Word and element pointing entries

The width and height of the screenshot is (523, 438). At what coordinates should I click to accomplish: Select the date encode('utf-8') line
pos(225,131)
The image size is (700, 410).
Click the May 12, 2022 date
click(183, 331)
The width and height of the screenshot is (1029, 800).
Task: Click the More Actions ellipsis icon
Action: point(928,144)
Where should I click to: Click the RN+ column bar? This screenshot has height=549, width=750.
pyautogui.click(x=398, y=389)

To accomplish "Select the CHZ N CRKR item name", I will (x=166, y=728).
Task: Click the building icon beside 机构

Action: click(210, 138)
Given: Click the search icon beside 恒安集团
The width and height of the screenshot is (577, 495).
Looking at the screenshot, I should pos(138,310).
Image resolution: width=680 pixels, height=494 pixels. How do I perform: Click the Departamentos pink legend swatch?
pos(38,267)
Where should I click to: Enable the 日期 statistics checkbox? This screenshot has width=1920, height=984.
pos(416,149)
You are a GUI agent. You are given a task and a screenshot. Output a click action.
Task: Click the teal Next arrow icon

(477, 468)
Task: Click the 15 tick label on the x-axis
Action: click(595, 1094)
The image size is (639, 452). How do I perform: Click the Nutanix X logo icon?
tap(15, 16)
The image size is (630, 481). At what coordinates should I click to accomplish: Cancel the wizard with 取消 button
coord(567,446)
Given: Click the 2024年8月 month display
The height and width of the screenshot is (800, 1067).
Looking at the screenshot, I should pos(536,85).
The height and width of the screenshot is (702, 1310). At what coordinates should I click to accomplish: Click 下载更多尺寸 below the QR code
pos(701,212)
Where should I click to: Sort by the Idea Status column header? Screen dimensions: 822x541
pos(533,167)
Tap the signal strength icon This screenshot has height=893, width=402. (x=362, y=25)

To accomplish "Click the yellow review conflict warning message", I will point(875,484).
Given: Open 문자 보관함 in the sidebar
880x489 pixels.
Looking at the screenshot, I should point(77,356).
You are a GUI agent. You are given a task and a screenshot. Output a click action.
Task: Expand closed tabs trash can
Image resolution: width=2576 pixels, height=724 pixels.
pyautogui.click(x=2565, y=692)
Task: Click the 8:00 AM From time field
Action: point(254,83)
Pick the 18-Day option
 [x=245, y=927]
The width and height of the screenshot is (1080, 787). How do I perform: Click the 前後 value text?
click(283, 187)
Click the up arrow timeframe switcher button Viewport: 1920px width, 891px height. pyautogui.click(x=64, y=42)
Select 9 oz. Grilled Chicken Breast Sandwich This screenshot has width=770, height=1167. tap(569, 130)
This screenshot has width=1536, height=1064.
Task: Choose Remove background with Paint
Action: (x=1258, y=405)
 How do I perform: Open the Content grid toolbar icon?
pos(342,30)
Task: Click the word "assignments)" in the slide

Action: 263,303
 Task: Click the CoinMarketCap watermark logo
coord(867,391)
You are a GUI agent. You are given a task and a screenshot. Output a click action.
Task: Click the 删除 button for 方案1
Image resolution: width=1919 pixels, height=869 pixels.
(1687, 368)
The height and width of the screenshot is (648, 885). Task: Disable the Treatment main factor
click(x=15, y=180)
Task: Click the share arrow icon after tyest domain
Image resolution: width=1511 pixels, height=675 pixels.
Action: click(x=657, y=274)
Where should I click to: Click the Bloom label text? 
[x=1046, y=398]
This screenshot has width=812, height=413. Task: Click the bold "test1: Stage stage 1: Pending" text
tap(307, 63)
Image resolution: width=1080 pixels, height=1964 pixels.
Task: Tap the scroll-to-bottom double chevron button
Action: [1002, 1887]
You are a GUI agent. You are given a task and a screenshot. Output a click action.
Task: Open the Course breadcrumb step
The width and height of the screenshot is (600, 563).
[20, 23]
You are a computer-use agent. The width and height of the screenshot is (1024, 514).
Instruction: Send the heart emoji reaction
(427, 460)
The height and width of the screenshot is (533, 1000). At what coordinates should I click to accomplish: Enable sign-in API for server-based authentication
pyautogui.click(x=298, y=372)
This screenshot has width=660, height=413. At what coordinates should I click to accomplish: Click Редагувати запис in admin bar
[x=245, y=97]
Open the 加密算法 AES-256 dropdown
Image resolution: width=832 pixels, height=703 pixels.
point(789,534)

#### Request
Retype all of the material above line for line, keeping every character unchanged.

#### Final result
The width and height of the screenshot is (523, 438). At what coordinates should I click to accomplish: Select the date encode('utf-8') line
pos(225,131)
The image size is (700, 410).
Click the May 12, 2022 date
click(183, 331)
The width and height of the screenshot is (1029, 800).
Task: Click the More Actions ellipsis icon
Action: point(928,144)
Where should I click to: Click the RN+ column bar? This screenshot has height=549, width=750.
pyautogui.click(x=398, y=389)

To accomplish "Select the CHZ N CRKR item name", I will (x=166, y=728).
Task: Click the building icon beside 机构

Action: click(210, 138)
Given: Click the search icon beside 恒安集团
The width and height of the screenshot is (577, 495).
Looking at the screenshot, I should pos(138,310).
Image resolution: width=680 pixels, height=494 pixels. How do I perform: Click the Departamentos pink legend swatch?
pos(38,267)
Where should I click to: Enable the 日期 statistics checkbox? This screenshot has width=1920, height=984.
pos(416,149)
You are a GUI agent. You are given a task and a screenshot. Output a click action.
Task: Click the teal Next arrow icon

(477, 468)
Task: Click the 15 tick label on the x-axis
Action: click(595, 1094)
The image size is (639, 452). How do I perform: Click the Nutanix X logo icon?
tap(15, 16)
The image size is (630, 481). At what coordinates should I click to accomplish: Cancel the wizard with 取消 button
coord(567,446)
Given: Click the 2024年8月 month display
The height and width of the screenshot is (800, 1067).
Looking at the screenshot, I should pos(536,85).
The height and width of the screenshot is (702, 1310). At what coordinates should I click to accomplish: Click 下载更多尺寸 below the QR code
pos(701,212)
Where should I click to: Sort by the Idea Status column header? Screen dimensions: 822x541
pos(533,167)
Tap the signal strength icon This screenshot has height=893, width=402. (x=362, y=25)

To accomplish "Click the yellow review conflict warning message", I will point(875,484).
Given: Open 문자 보관함 in the sidebar
880x489 pixels.
Looking at the screenshot, I should point(77,356).
You are a GUI agent. You are given a task and a screenshot. Output a click action.
Task: Expand closed tabs trash can
Image resolution: width=2576 pixels, height=724 pixels.
pyautogui.click(x=2565, y=692)
Task: Click the 8:00 AM From time field
Action: point(254,83)
Pick the 18-Day option
 [x=245, y=927]
The width and height of the screenshot is (1080, 787). How do I perform: Click the 前後 value text?
click(283, 187)
Click the up arrow timeframe switcher button Viewport: 1920px width, 891px height. pyautogui.click(x=64, y=42)
Select 9 oz. Grilled Chicken Breast Sandwich This screenshot has width=770, height=1167. tap(569, 130)
This screenshot has width=1536, height=1064.
Task: Choose Remove background with Paint
Action: (x=1258, y=405)
 How do I perform: Open the Content grid toolbar icon?
pos(342,30)
Task: Click the word "assignments)" in the slide

Action: 263,303
 Task: Click the CoinMarketCap watermark logo
coord(867,391)
You are a GUI agent. You are given a task and a screenshot. Output a click action.
Task: Click the 删除 button for 方案1
Image resolution: width=1919 pixels, height=869 pixels.
(1687, 368)
The height and width of the screenshot is (648, 885). Task: Disable the Treatment main factor
click(x=15, y=180)
Task: Click the share arrow icon after tyest domain
Image resolution: width=1511 pixels, height=675 pixels.
Action: click(x=657, y=274)
Where should I click to: Click the Bloom label text? 
[x=1046, y=398]
This screenshot has width=812, height=413. Task: Click the bold "test1: Stage stage 1: Pending" text
tap(307, 63)
Image resolution: width=1080 pixels, height=1964 pixels.
Task: Tap the scroll-to-bottom double chevron button
Action: [1002, 1887]
You are a GUI agent. You are given a task and a screenshot. Output a click action.
Task: Open the Course breadcrumb step
The width and height of the screenshot is (600, 563).
[20, 23]
You are a computer-use agent. The width and height of the screenshot is (1024, 514).
Instruction: Send the heart emoji reaction
(427, 460)
The height and width of the screenshot is (533, 1000). At what coordinates should I click to accomplish: Enable sign-in API for server-based authentication
pyautogui.click(x=298, y=372)
This screenshot has width=660, height=413. At what coordinates should I click to accomplish: Click Редагувати запис in admin bar
[x=245, y=97]
Open the 加密算法 AES-256 dropdown
Image resolution: width=832 pixels, height=703 pixels.
point(789,534)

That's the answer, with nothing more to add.